TASK
Using the records that follow, work out how many lines hold the string "value" and provide that number only.

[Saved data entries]
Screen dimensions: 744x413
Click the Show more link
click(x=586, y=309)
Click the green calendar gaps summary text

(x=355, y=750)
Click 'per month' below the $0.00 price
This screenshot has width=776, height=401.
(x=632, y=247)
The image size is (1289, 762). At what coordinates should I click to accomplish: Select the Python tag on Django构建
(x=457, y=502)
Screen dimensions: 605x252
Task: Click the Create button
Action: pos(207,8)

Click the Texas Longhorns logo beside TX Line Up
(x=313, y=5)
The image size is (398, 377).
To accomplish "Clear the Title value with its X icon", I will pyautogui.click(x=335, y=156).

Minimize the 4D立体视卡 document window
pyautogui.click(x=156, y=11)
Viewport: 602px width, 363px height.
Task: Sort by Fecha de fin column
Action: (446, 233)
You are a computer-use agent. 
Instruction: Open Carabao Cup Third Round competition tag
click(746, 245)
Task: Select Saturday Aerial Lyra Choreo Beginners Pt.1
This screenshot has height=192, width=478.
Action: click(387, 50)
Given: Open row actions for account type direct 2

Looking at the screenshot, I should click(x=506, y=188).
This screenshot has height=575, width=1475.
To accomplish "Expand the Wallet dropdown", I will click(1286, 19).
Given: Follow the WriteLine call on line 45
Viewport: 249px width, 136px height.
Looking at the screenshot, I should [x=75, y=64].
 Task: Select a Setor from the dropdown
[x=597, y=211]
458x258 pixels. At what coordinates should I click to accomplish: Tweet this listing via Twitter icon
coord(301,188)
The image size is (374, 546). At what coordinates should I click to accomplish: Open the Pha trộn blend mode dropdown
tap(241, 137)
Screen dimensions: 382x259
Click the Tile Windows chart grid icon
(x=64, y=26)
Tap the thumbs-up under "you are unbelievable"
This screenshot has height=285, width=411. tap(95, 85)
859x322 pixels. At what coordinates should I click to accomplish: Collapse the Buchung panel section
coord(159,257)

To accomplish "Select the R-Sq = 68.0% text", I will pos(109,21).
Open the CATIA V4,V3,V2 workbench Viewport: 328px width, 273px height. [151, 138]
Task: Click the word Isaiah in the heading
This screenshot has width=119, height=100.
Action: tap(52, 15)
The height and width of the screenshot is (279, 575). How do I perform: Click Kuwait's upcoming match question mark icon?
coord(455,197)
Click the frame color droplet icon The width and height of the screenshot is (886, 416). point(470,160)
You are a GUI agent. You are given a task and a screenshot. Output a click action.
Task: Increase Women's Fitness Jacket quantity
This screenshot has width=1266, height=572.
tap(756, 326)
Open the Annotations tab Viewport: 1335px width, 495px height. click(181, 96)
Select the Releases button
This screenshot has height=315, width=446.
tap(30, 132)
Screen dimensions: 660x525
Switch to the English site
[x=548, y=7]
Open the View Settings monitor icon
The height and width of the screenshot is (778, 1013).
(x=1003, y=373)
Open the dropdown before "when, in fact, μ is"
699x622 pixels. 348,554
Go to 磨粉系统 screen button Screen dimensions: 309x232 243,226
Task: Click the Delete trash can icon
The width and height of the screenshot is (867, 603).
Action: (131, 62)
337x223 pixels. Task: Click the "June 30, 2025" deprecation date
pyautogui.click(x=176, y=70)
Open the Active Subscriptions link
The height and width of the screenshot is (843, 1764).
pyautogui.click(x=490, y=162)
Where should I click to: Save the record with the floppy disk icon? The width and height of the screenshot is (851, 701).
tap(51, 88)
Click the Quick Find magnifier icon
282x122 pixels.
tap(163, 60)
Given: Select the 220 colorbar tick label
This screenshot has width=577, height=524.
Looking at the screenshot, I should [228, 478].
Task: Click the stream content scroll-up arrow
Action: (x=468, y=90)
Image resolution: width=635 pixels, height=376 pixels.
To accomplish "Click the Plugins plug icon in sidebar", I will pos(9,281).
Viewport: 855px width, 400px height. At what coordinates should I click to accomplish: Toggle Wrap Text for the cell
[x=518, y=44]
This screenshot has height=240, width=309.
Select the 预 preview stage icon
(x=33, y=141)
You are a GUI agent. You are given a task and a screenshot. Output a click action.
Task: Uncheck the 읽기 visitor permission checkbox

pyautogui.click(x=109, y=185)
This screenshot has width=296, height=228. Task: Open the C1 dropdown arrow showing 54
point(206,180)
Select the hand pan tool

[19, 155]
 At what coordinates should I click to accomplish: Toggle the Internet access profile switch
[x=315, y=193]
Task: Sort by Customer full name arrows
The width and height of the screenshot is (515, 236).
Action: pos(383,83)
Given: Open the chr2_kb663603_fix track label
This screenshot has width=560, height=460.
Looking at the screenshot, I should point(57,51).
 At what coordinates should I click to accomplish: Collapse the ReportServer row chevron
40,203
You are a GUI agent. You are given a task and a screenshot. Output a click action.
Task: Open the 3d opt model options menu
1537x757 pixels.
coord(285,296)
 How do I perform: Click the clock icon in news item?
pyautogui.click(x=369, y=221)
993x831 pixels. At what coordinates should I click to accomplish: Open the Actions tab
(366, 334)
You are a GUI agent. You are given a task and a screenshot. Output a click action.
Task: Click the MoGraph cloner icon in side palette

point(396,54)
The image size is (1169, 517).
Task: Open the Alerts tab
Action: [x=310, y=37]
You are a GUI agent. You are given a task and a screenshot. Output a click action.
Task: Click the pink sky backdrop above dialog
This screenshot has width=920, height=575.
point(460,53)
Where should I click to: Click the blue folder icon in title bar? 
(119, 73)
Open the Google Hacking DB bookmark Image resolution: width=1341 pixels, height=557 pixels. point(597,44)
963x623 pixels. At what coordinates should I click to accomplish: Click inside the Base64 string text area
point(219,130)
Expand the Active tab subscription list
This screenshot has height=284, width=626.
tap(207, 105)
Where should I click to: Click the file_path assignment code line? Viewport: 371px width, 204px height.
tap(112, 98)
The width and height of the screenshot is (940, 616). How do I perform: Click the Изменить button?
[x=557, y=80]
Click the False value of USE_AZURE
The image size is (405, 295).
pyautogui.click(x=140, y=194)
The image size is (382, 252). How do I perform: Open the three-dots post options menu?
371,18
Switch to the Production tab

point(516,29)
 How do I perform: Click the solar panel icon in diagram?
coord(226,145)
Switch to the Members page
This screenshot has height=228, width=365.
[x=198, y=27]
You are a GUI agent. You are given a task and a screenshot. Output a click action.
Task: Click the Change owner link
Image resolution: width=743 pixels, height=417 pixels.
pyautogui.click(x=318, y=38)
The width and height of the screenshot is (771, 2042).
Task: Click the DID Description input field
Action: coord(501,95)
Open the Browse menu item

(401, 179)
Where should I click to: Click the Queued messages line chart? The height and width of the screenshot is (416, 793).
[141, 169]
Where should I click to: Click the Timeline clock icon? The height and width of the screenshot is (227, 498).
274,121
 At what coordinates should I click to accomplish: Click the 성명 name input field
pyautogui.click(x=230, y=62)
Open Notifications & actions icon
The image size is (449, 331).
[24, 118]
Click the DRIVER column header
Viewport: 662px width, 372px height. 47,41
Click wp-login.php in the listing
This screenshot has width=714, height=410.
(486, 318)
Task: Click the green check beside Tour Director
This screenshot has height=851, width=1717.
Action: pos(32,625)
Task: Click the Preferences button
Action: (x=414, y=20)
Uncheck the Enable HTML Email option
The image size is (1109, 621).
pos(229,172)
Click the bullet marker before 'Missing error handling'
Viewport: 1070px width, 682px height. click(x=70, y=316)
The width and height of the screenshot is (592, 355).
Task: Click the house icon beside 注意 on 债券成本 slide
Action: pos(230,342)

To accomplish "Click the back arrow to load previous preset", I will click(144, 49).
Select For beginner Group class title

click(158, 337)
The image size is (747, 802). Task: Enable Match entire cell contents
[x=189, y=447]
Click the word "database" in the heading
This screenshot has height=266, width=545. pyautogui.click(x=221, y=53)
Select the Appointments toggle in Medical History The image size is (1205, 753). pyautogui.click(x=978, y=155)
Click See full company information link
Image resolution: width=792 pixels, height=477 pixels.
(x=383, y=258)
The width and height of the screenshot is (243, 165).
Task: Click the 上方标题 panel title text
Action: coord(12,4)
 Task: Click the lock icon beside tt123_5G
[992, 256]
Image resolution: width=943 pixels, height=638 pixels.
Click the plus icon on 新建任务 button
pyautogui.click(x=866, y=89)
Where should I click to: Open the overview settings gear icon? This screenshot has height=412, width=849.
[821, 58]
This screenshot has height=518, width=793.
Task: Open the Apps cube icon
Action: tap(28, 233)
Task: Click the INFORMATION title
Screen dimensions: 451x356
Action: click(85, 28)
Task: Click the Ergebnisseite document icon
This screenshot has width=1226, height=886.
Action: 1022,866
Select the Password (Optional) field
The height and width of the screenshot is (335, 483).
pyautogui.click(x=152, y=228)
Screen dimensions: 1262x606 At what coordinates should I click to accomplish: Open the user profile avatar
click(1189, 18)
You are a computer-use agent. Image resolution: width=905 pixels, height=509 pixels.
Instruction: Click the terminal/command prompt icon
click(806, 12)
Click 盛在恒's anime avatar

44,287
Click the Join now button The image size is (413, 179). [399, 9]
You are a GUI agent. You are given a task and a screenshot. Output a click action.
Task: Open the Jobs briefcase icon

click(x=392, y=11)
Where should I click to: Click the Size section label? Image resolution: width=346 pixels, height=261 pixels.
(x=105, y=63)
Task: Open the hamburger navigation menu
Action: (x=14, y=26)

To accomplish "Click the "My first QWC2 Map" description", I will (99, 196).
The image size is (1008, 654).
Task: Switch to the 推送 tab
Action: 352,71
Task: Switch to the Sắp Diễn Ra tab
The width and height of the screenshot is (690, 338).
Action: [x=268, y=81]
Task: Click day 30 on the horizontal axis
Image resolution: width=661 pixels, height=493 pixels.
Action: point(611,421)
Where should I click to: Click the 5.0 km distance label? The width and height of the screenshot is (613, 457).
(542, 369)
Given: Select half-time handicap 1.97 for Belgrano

RESULT BELOW
2